DeepNash Masters Stratego with Game Theory and Model-Free Deep RL
The world of game-playing artificial intelligence (AI) has reached a new milestone with DeepNash, an AI agent that has learned Stratego, the complex board game, to a human expert level. Published in Science, DeepNash uses a unique approach combining game theory and model-free deep reinforcement learning. Its play style converges to a Nash equilibrium, making it difficult for opponents to exploit. DeepNash has even achieved a top-three ranking among human experts on the famous online Stratego platform, Gravon.
Board games like Stratego provide an opportunity to study strategic interactions between humans and machines in a controlled environment. Unlike chess and Go, Stratego is a game of imperfect information, where players cannot directly see their opponent’s pieces. This has posed a challenge for AI-based Stratego systems. DeepNash goes beyond traditional AI techniques like game tree search to master this game of imperfect information.
Mastering Stratego has broader implications beyond gaming. As we strive to build advanced AI systems that can operate in real-world situations with limited information, DeepNash demonstrates how it can be applied to solve complex problems.
A Closer Look at Stratego
Stratego is a turn-based game that involves capturing the opponent’s flag. It requires bluffing, tactics, information gathering, and careful maneuvering. The game is a zero-sum game, meaning any gain by one player results in an equal loss for the opponent.
One of the challenges in developing AI for Stratego is its imperfect information nature. Both players arrange their 40 pieces in a hidden formation, and the identity of the pieces is only revealed when they come into contact on the battlefield. This makes Stratego more similar to poker than chess or Go. AI techniques that work for perfect information games, like DeepMind’s AlphaZero, do not easily transfer to Stratego.

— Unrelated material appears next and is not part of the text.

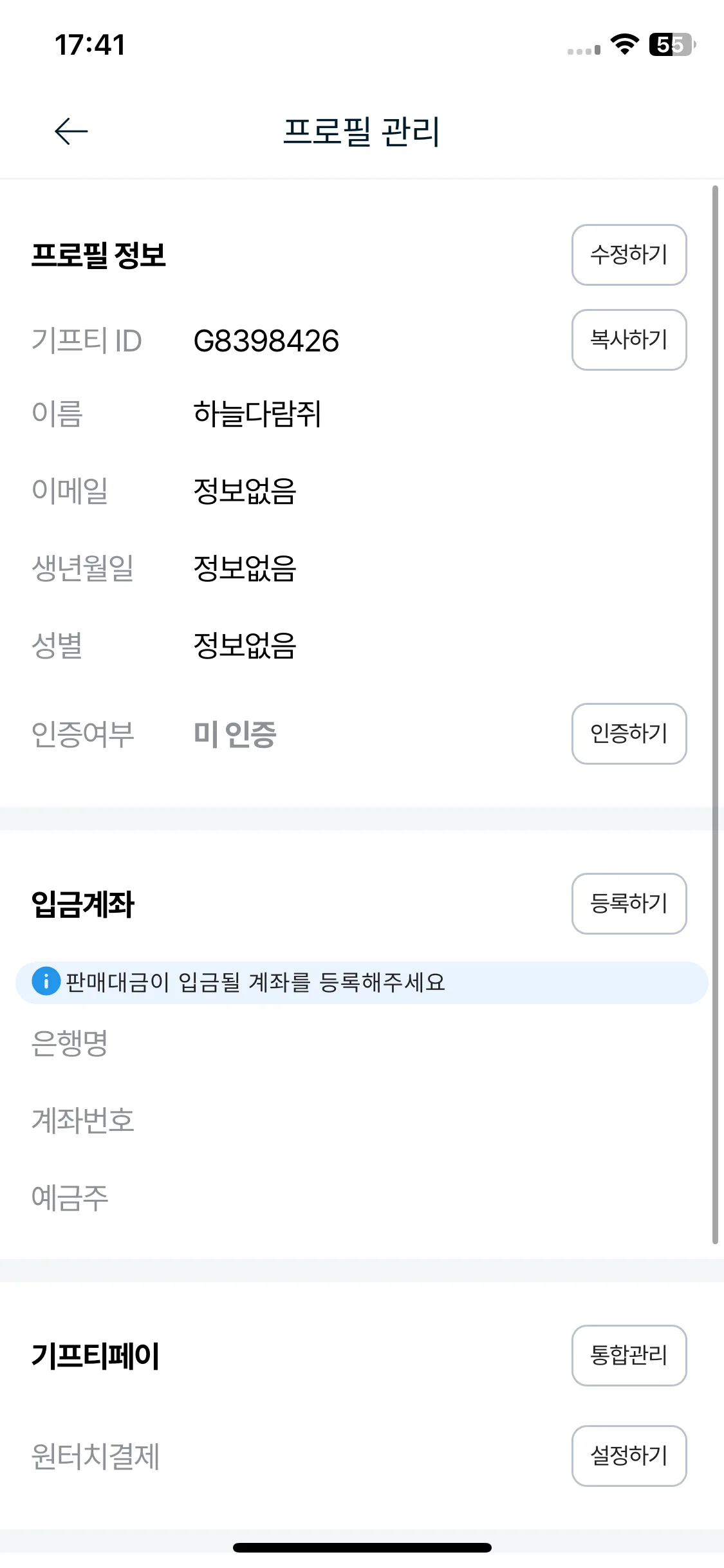
Task: Tap the 미 인증 verification status text
Action: click(x=235, y=734)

The unique characteristics of Stratego, including its length, the need to reason over sequential actions, and the vast number of possible game states, have made it a decades-long challenge for the AI community.
DeepNash’s Novel Approach
DeepNash uses a combination of game theory and model-free deep reinforcement learning. Unlike traditional AI approaches, DeepNash does not explicitly model its opponent’s private game-state, especially in the early stages when little is known about the opponent’s pieces. The game tree complexity of Stratego is too vast for traditional AI techniques like Monte Carlo tree search.
Instead, DeepNash uses a game-theoretic algorithm called Regularised Nash Dynamics (R-NaD) to achieve a Nash equilibrium. Playing according to a Nash equilibrium makes DeepNash unexploitable over time. In matches against Stratego bots and expert human players, DeepNash achieved impressive win rates, demonstrating its effectiveness.

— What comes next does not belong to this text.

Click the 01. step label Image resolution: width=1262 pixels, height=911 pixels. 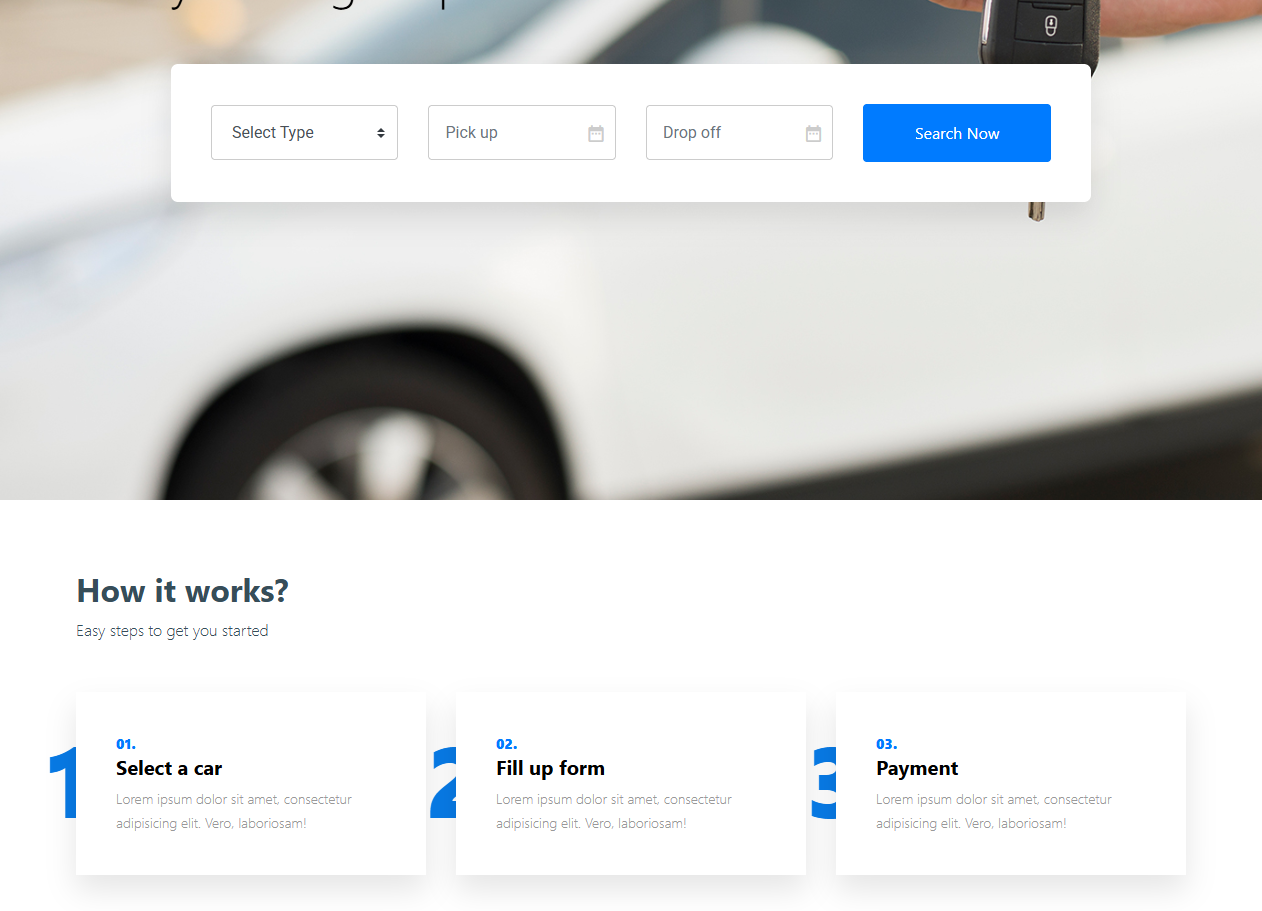[x=126, y=744]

Unexpected Strategies of DeepNash
DeepNash developed unexpected strategies to become hard to exploit. It varied its initial deployments to prevent opponents from detecting patterns. During gameplay, DeepNash randomized between seemingly equivalent actions to avoid exploitable tendencies.
The AI agent also demonstrated the value it placed on information by making sacrificial moves to gain intel on its opponent’s powerful pieces. It employed bluffing tactics to represent strength when weak, similar to poker. These strategies showed DeepNash’s ability to adapt and make decisions with imperfect information.
DeepNash’s mastery of Stratego showcases the power of combining game theory and model-free deep reinforcement learning. This achievement has implications not only for gaming but also for solving complex real-world problems with limited information. With its unpredictable strategies and ability to balance outcomes, DeepNash opens up new possibilities for AI systems in uncertain situations.